J’ai toujours cherché la mort. En faisant ce métier, lorsque j’ai appris qu’Eric, mon frère, s’était suicidé, à Saigon, en mars 73, j’ai eu l’impression que ma vie était terminée. Je me disais : je ne vais pas rester à la maison à pleurer, je vais au contraire aller témoigner, en exerçant ce que j’appelais « le plus beau métier du monde », mais inconsciemment, je voulais aussi provoquer la mort, pour rejoindre au plus vite Eric. Je n’ai jamais accepter de porter un gilet par balle ou un casque, comme le faisait les autres. Mais j’ai eu la « baraka », comme disent les arabes. La mort n’a pas voulu de moi. J’ai toujours voulu mourir, puis j’ai rencontré mon psychologue. Il m’a sauvé du désir de mourir en seul séance.

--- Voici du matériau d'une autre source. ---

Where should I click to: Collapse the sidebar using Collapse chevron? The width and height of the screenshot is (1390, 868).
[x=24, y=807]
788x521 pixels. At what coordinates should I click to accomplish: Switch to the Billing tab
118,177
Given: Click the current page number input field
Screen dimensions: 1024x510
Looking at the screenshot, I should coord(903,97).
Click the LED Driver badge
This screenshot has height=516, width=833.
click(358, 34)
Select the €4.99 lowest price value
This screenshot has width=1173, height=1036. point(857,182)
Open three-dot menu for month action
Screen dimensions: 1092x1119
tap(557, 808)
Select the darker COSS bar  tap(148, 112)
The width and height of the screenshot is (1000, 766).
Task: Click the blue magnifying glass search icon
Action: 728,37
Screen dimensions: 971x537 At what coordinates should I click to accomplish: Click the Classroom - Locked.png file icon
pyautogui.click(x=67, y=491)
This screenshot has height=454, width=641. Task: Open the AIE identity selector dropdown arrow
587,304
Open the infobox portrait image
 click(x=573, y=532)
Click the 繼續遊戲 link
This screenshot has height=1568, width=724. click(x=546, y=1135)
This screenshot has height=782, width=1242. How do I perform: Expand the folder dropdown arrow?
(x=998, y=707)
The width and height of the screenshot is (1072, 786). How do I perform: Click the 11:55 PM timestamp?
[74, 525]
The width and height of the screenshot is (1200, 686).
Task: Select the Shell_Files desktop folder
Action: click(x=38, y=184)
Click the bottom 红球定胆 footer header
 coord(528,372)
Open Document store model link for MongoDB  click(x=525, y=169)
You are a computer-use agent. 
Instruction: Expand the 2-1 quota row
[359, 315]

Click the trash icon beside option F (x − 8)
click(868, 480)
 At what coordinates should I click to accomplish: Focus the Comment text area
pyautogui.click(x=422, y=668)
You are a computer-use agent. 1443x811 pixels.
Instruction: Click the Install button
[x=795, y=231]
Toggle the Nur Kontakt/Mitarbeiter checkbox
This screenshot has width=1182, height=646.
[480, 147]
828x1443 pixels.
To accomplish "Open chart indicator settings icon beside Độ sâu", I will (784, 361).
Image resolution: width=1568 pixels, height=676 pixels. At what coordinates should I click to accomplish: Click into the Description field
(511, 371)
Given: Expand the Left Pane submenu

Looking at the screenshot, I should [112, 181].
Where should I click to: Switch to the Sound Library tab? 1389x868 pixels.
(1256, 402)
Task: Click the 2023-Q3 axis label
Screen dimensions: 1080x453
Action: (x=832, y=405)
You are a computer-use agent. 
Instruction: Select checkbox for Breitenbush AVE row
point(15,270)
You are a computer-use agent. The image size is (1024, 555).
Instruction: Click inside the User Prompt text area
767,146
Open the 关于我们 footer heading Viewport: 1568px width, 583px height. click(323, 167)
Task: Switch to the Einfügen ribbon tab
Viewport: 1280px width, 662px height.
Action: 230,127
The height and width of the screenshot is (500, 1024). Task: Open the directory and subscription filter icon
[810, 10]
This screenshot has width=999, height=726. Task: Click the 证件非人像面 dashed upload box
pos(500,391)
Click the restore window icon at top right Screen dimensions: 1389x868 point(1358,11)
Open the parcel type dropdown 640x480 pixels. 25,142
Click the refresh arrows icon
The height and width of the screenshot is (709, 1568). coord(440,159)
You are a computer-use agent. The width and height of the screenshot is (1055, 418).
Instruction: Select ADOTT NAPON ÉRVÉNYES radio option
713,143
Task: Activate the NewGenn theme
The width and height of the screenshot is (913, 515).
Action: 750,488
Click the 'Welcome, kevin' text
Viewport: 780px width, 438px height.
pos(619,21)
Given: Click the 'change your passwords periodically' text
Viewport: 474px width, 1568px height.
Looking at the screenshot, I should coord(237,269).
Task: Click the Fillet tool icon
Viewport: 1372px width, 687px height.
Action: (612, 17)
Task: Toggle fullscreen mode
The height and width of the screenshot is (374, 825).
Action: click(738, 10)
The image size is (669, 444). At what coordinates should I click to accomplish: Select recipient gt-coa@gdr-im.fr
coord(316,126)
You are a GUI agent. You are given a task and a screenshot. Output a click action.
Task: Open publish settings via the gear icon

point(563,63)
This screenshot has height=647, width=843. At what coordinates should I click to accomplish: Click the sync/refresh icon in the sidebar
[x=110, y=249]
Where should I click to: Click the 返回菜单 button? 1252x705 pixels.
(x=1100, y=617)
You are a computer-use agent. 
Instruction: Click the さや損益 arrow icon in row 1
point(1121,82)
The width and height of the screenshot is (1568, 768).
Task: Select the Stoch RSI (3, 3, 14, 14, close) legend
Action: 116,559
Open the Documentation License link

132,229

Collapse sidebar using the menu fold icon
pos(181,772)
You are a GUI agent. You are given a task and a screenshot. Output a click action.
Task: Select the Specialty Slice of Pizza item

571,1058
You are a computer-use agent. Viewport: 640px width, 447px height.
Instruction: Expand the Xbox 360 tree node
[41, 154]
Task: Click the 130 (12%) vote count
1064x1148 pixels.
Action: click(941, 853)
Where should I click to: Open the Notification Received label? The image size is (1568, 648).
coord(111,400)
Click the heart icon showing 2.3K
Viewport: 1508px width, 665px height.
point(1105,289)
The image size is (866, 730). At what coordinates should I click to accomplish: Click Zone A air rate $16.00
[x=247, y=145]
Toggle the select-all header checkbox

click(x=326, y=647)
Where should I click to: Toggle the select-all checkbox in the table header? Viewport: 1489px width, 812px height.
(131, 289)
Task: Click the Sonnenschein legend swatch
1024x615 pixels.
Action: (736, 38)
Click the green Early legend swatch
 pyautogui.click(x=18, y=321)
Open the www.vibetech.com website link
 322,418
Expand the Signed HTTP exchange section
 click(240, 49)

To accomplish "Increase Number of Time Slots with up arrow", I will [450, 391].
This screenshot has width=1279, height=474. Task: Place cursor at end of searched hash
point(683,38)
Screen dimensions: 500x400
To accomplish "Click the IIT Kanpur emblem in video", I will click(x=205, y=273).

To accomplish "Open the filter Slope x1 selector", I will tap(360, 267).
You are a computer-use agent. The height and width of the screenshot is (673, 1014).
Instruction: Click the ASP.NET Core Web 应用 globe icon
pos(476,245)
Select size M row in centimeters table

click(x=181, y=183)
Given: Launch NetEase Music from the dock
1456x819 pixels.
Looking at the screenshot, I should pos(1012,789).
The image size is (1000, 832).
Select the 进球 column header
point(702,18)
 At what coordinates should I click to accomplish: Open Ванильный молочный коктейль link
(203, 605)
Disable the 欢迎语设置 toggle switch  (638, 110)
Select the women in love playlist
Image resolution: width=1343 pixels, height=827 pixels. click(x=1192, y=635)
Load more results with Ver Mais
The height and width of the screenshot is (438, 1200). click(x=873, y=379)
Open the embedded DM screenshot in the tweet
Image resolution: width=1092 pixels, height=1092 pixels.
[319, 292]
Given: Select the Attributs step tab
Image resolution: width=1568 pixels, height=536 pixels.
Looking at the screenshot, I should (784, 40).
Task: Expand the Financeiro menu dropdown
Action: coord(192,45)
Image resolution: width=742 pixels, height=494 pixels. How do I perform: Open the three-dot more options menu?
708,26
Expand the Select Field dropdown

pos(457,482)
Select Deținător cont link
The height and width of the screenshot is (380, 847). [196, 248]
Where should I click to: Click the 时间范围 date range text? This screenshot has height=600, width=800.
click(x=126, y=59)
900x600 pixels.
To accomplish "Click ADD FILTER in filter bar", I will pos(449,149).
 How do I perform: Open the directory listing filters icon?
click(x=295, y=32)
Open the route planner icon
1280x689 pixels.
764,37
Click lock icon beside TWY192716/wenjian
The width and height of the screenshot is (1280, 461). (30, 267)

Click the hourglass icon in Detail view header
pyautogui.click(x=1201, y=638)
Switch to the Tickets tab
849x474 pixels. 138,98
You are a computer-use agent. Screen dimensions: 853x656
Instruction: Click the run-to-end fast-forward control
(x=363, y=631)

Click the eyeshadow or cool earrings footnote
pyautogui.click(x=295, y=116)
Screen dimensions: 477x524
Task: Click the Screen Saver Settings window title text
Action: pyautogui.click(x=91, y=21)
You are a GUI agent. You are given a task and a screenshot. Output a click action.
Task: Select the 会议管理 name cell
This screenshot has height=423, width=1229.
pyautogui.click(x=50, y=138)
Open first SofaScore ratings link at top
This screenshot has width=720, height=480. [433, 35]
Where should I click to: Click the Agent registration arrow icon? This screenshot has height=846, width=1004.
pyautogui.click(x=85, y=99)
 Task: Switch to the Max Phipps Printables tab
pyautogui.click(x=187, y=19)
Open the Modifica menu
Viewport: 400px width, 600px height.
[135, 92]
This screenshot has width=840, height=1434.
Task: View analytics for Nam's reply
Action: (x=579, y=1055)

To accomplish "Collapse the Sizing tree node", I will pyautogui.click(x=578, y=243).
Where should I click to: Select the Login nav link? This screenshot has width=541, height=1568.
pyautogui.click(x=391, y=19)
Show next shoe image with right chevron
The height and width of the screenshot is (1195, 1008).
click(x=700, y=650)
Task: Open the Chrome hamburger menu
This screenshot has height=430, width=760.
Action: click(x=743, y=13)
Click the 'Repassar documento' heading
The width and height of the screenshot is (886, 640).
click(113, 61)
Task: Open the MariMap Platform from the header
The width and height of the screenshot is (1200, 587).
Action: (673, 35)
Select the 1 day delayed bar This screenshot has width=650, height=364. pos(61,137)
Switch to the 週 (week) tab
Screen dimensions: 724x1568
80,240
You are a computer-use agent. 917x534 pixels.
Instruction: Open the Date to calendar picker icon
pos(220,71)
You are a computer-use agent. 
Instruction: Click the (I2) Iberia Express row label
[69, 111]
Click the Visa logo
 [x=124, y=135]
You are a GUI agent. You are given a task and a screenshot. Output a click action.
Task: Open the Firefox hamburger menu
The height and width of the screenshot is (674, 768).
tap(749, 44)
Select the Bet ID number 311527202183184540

Il m’a fait parlé d’Eric : l’enfance déchirée, le voyage au Tchad, le début de la vocation… et il m’a dit , les 5 dernières minutes, droit dans les yeux : « Mademoiselle, ne vous rendez-vous pas compte que si vous vous tuez, vous tuez Eric une deuxième fois ? Car qui parlera de lui ? Eric est vivant tant que vous vous êtes vivante. » Depuis ce jour-là j’ai tout compris. »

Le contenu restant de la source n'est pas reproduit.